Святослав задержался в Итиле на четыре дня. Затем русское войско и печенеги двинулись дальше на юг, в сторону Серира. Эта плодородная страна лежала между восточными отрогами Кавказских гор и побережьем теплого Джурджанского моря. В давние времена именно здесь хазары создали свой племенной союз после ухода отсюда гуннов. В Серире зародился Хазарский каганат, после череды войн покоривший окрестные племена от Кавказа до Волги и Дона. Первой столицей хазарского государства стал город Семендер. В Семендере до сих пор сохранился древний дворец каганов, ныне принадлежащий местному эльтеберу, вассальному князю.

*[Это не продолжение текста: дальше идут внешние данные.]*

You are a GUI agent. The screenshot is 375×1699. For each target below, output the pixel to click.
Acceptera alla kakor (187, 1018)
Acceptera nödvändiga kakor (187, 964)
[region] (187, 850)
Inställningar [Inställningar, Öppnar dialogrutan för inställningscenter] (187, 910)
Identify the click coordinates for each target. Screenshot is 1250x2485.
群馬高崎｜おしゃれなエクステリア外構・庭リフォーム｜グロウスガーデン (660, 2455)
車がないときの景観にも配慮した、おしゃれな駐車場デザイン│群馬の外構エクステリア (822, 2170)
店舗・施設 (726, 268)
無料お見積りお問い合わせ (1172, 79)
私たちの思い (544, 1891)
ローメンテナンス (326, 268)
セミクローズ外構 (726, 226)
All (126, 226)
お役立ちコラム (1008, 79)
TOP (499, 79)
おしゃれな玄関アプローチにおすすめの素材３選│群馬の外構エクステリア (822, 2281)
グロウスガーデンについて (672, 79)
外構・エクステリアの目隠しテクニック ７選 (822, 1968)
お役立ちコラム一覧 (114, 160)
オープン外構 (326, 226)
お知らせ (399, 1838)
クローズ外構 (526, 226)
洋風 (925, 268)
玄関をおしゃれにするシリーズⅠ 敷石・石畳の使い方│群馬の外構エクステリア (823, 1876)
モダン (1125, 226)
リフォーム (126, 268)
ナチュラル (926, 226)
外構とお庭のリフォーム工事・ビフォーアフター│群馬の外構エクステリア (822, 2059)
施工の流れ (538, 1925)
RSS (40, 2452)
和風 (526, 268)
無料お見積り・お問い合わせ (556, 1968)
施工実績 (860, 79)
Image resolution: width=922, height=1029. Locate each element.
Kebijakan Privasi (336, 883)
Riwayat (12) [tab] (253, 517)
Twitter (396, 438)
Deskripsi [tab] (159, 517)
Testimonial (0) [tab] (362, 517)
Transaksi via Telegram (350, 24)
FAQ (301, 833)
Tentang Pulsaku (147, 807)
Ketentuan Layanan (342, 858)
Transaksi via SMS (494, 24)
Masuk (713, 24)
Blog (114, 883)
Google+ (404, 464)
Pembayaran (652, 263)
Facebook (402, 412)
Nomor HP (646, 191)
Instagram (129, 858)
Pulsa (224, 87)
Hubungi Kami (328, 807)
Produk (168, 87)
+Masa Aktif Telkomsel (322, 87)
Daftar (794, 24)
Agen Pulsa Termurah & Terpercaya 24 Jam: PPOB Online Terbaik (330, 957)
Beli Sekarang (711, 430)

Живущие в Семендере хазары в большинстве своем исповедовали ислам. Приверженцев иудаизма среди купцов и здешней знати было немного. Вся власть в Семендере была у хазар-мусульман.

Сериром владело тюркское племя савиров, родственное хазарам. Савиры со временем перемешались с местными горными племенами дурдзуков и глигвов, среди которых было немало христиан. Вассальные князья Серира выговорили себе право не платить дань хазарскому кагану, но они были обязаны сражаться на стороне хазар по первому их зову.

Падение Итиля внесло раскол в племенную верхушку савиров. Среди эльтеберов больше не было единства. Кто-то не хотел помогать хазарам, желая навсегда избавиться от их зависимости. Кто-то, наоборот, рвался на помощь царю Иосифу, страшась нашествия славян на Серир. Здесь еще не забыли бесчинства русов, проходивших через Серир в Закавказье двадцать лет тому назад.

Иосиф привел свое усталое войско в Беленджер, второй по величине город Серира. Он собрал местную знать во дворце эльтебера. Предстояло обсудить, как не допустить русов в Серир. Душевные терзания изводили Иосифа: его прекрасная жена, его дети в руках Святослава! Только сокрушив войско русов, Иосиф сможет вызволить свою семью из плена.

На совете знати Иосифа обступили лица, они обступили его толпой – красные, мясистые, жесткие и тупые; десятки, сотни лиц! Звучали речи чаще угодливые, но за этой угодливостью скрывалось желание отсидеться в стороне либо откупиться от русов данью. «Пусть забирают свое и уходят!» Вести со славянами беспощадную войну согласны были немногие.

Вот как обернулось для Иосифа благородство его отца, который дал Сериру привилегии, избавил от ежегодной дани в благодарность за победу над аланами. Тридцать лет тому назад аланы вздумали выйти из-под власти хазар. С неимоверным трудом Аарону, отцу Иосифа, удалось разбить алан. В решающей битве блестяще проявила себя конница Серира. Станет ли ныне эта конница сражаться на стороне Иосифа?

Тоган, местный эльтебер, поддерживал Иосифа в его намерении встретить русов в степи на подходе к Сериру. Был объявлен сбор войска на торговой площади. Были посланы гонцы в Семендер.

Хазарские военачальники каждый день совещались, как заманить русов в ловушку, как привлечь на свою сторону горные племена. Иосиф не присутствовал на этих совещаниях. Душевные муки не давали ему возможности здраво рассуждать и взвешивать. Приходивший к брату Бецалел заставал того либо расхаживающим из угла в угол с угрюмой печатью на лице, либо занятым заточкой сабли.